特殊な糖尿病について説明します。
糖尿病において合併症は最も怖いものですが、その中でも特に急性合併症は恐ろしいものです。対処が遅れれば命に関わることもあるのです。急激なインシュリン不足で起きるのがケトアシドーシス昏睡で、1型糖尿病の方に起こりやすくなっています。昏睡状態となって命にかかわる場合もあるのです。お年寄りに多いのが高血糖高浸透圧性昏睡で、ケトアシドーシスにならずにすぐに昏睡状態になってしまいます。他に低血糖症昏睡があります。
最近何かと話題になっているメタボリックシンドロームですが、発症すれば大変恐ろしい病だと言えます。これは内臓脂肪型肥満に動脈硬化の危険因子を2つ以上発症している場合に起こります。動脈硬化の危険因子の中には糖尿病も含まれているのです。つまり、糖尿病患者の方はメタボリックシンドロームになる可能性も含まれていることになります。動脈硬化になれば命にかかわる危険性を備えているので注意しなければなりません。

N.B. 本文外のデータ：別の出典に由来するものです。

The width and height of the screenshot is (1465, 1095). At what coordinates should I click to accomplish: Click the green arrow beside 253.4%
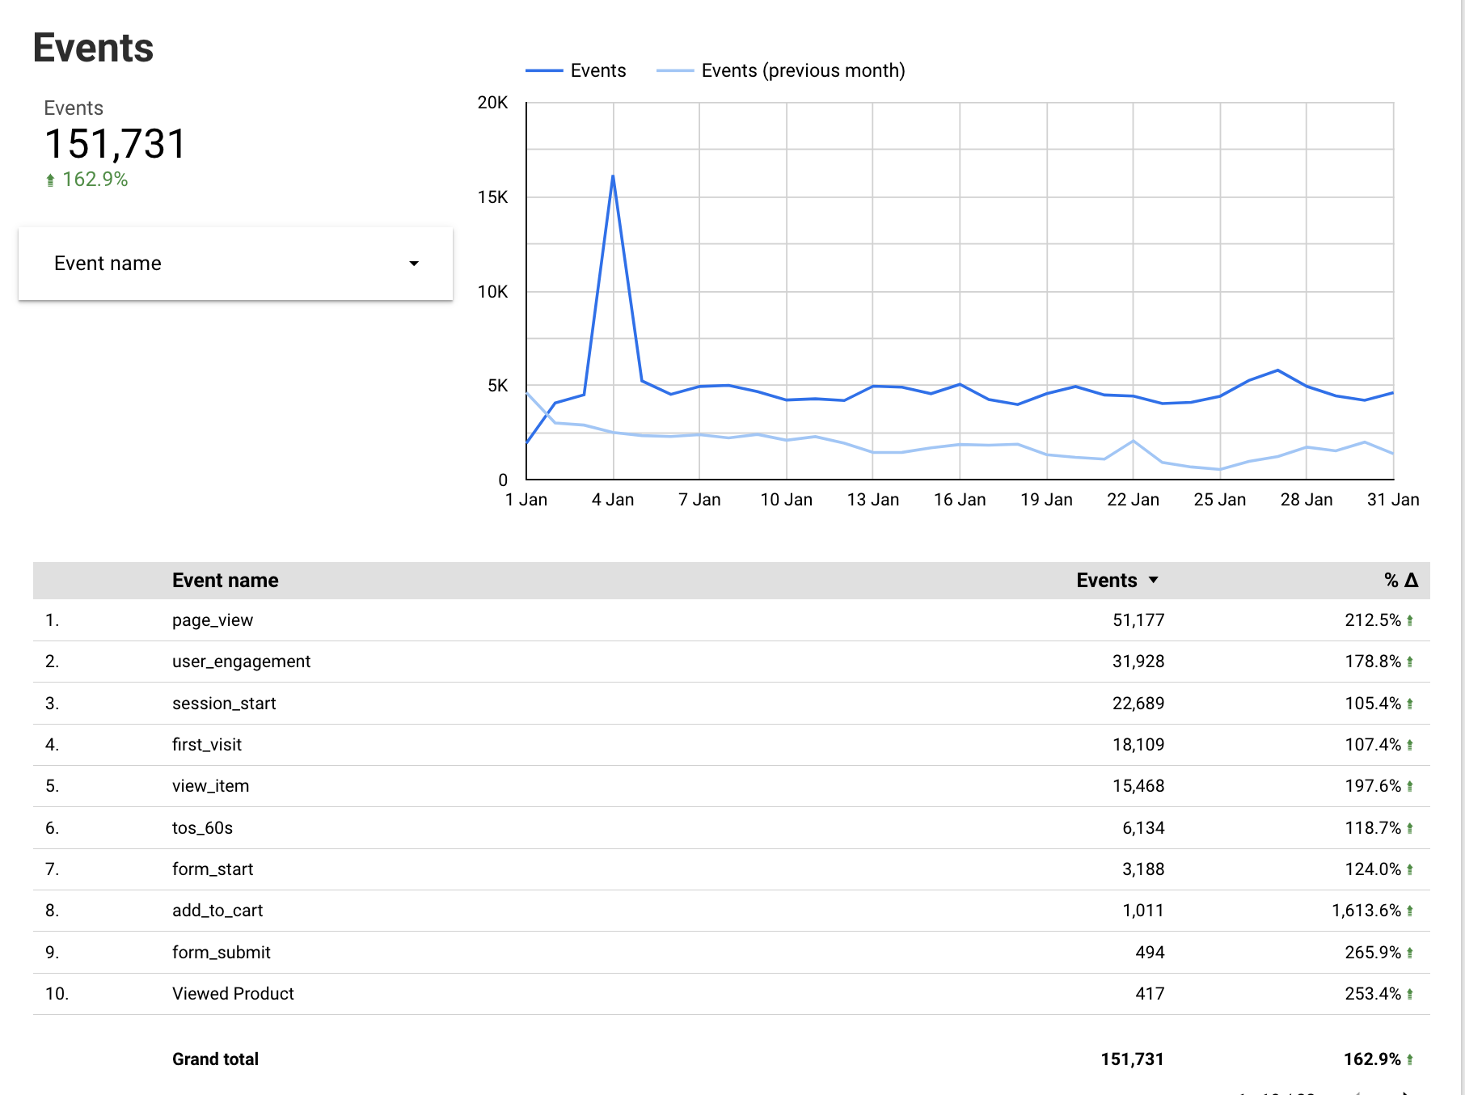1410,994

慢性合併症は一番発症率が高い合併症と言われています。一般的には「網膜症」「腎症」「神経障害」の3つです。網膜症は血糖コントロールをしないままに何十年も放っておくとじわりじわりと進行してきます。一旦網膜症になれば回復しにくく、確実に効果のある薬もないのです。定期的な検査を受けて早期発見をし、血糖値を正常な値に保つことが重要となってきます。腎症になれば血液透析が必要になりますし、神経障害では手足のしびれや筋力の低下が起こります。